And let us say so I have no way of knowing exactly how much how many bonds have been formed when this L1 number of ligands. bind to this particular things because you are operating at a macro scale where you only have control over this concentration which is 1 mc per ml. It does not you do not know exactly how many molecules of this particular ligand at that on the tip. So, it is an estimate it is an approximate you know the scaling, but you do not know the exact value. So, how will you go ahead and do it?

So, let us say I plot the unbinding force. So, this is my concentration axis. And I plot my unbinding forces that I measure using an EFM.

So, at a very high concentration logic would dictate if at L1 which is my highest concentration I get this particular force that an L2 which is at half concentration on an average I should see a lower force. And, so this curve this curve should keep on reducing should reduce and then for some concentration for below a certain concentration I begin to see a plateau ok. So, I begin to see a plateau.

So, if I begin to see a plateau then I know and let us say this is my lowest concentration which was L 10 ok. So, till L 10 I begin to see a plateau. So, what this means is in In this range of concentration it is likely that only one bond is forming because if I reduce the concentration further I only hit a value of 0 and nothing. Below this concentration concentration I only hit 0. So, this means that I am operating very close to either 1 bond or 2 bonds ok. So, using this if I know at this concentration I am getting a plateau I know that below this.

So, this is roughly this is roughly mimetic of the binding strength of a single bond. So, this is how I can make use of extrapolation even though I do not have I do not have a way of controlling the interaction between a single you know single bond or 2 bonds. forming of a single bond, but by doing these experiments and by extrapolating it might be possible to operate at a level such that this force can be estimated.
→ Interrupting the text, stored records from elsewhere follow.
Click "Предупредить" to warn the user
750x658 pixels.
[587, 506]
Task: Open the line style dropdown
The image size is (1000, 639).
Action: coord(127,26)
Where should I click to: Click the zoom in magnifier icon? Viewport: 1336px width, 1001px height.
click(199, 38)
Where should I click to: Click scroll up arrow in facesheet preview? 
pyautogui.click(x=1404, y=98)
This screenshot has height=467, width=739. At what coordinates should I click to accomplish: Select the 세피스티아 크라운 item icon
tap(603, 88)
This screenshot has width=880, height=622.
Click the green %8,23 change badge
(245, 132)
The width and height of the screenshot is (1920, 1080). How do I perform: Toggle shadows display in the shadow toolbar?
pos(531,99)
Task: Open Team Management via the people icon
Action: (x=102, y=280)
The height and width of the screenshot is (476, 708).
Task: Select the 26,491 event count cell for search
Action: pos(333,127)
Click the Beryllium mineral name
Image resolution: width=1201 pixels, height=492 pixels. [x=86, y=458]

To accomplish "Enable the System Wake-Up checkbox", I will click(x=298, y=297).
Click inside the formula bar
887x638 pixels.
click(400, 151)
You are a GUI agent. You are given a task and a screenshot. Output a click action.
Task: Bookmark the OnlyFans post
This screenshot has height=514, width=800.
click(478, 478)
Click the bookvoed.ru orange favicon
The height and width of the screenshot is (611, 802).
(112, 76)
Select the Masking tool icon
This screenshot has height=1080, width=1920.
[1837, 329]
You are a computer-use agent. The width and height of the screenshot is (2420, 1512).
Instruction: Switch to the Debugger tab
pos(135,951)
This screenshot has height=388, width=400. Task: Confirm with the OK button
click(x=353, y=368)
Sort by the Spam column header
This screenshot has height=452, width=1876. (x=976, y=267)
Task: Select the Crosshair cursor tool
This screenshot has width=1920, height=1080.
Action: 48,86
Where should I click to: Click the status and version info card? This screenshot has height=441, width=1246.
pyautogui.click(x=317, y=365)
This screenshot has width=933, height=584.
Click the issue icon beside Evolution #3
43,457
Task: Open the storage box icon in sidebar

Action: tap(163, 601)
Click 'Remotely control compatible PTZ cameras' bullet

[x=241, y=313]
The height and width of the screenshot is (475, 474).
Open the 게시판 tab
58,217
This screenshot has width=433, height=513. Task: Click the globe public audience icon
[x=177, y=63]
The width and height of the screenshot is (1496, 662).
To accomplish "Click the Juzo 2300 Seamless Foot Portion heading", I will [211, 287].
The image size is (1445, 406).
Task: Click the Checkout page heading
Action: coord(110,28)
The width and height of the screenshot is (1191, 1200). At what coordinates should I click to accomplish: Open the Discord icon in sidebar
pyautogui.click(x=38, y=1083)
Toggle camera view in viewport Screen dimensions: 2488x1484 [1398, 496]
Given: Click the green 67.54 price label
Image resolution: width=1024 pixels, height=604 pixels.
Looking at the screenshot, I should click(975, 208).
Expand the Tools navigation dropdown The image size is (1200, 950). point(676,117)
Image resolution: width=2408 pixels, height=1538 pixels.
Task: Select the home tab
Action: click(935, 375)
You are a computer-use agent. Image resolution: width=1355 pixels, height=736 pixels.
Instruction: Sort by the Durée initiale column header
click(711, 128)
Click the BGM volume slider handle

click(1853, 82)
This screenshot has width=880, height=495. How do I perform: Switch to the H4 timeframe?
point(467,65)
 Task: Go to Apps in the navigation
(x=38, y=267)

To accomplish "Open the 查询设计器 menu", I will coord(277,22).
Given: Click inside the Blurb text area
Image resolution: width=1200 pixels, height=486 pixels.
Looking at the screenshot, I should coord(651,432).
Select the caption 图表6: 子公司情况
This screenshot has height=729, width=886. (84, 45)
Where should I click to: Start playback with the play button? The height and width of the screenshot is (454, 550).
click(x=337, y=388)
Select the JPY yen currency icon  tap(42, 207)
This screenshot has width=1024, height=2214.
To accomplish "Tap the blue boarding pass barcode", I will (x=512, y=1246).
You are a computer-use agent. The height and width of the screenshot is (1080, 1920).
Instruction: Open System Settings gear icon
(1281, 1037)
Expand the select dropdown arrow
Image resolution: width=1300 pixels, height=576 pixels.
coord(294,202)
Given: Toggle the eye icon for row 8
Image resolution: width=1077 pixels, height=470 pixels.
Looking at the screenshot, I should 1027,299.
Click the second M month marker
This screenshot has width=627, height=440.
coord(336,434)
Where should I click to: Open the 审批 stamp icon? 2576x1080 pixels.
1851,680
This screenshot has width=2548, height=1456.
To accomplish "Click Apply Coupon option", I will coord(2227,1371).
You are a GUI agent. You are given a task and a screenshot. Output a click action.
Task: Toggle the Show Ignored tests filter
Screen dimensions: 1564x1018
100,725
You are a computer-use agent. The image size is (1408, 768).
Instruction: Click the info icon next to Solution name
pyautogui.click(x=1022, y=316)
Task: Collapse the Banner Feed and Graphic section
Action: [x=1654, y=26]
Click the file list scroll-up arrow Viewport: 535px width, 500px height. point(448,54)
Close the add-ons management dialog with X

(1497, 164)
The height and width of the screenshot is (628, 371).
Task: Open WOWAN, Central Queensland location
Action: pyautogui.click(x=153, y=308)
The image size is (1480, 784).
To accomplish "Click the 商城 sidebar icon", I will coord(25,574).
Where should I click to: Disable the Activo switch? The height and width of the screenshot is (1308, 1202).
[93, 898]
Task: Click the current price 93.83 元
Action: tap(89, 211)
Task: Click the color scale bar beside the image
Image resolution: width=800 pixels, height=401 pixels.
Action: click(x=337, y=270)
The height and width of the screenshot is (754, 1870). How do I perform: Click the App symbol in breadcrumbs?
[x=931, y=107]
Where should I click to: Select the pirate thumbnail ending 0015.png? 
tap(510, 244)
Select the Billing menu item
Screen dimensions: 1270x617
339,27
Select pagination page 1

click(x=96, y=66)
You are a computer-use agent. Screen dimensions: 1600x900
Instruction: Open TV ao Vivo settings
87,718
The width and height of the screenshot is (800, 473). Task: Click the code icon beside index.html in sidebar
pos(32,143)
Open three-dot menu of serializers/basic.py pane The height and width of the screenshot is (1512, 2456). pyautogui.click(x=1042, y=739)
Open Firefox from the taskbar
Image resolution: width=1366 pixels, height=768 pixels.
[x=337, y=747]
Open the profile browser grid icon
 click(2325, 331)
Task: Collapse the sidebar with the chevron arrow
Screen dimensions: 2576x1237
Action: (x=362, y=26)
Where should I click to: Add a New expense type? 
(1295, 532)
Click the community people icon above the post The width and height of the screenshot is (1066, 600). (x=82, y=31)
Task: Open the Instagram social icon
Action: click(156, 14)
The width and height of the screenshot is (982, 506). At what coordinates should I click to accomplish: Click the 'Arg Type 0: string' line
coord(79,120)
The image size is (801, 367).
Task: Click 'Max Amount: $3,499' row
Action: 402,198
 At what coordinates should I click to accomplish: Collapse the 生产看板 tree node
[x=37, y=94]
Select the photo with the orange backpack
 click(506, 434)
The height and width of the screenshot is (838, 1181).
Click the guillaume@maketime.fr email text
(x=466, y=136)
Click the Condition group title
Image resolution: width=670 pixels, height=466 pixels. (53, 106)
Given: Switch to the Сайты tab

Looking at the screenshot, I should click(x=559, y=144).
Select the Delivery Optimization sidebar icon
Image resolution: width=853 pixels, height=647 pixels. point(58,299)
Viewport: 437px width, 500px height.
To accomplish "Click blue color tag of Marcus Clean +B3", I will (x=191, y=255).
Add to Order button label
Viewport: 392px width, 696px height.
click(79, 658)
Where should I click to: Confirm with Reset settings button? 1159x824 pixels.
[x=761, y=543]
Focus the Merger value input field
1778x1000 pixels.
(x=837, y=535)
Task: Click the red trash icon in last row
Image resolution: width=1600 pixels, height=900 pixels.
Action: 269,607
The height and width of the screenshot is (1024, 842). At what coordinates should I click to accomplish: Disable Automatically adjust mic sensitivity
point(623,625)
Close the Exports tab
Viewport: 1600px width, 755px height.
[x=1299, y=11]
So, this is extrapolation, but there are of course. lot of fear. So, the problem with extrapolation is you are still making so let us take an example.

Let us take an example. Imagine my curve is something like this. Now, and this is my x, this is my y.

This is the regime within which I have collected my data. So and I want to know the value of y at this particular value of x. So, do I assume that the curve is doing something like this or the curve is actually saturating beyond this point. So, this is what makes the process of extrapolation somewhat more complicated and many times you might actually get lot of errors as if you pre assume the nature of the function. So, the challenge is really to use the appropriate function to fit your data so that the when you extrapolate this particular function to get the estimate of y for a given value of x you are it is a reasonable estimate.

With that I conclude my lecture for today and I hope you have gotten an idea of how we can make use of linear regression to fit data and to make use of it to interpolate and extrapolate ok. So, if your data is you know if you have data is very erroneous, then if your data has wide scatter, in this case extrapolating can give you large errors. Interpolation is reasonably ok still, but still as I have drawn in this case, if I get a line like this, at this point.

You know you see the amount of deviation from this line. So, you might still be the estimate might still be very erroneous. With that I thank you for your attention and I look forward to next class.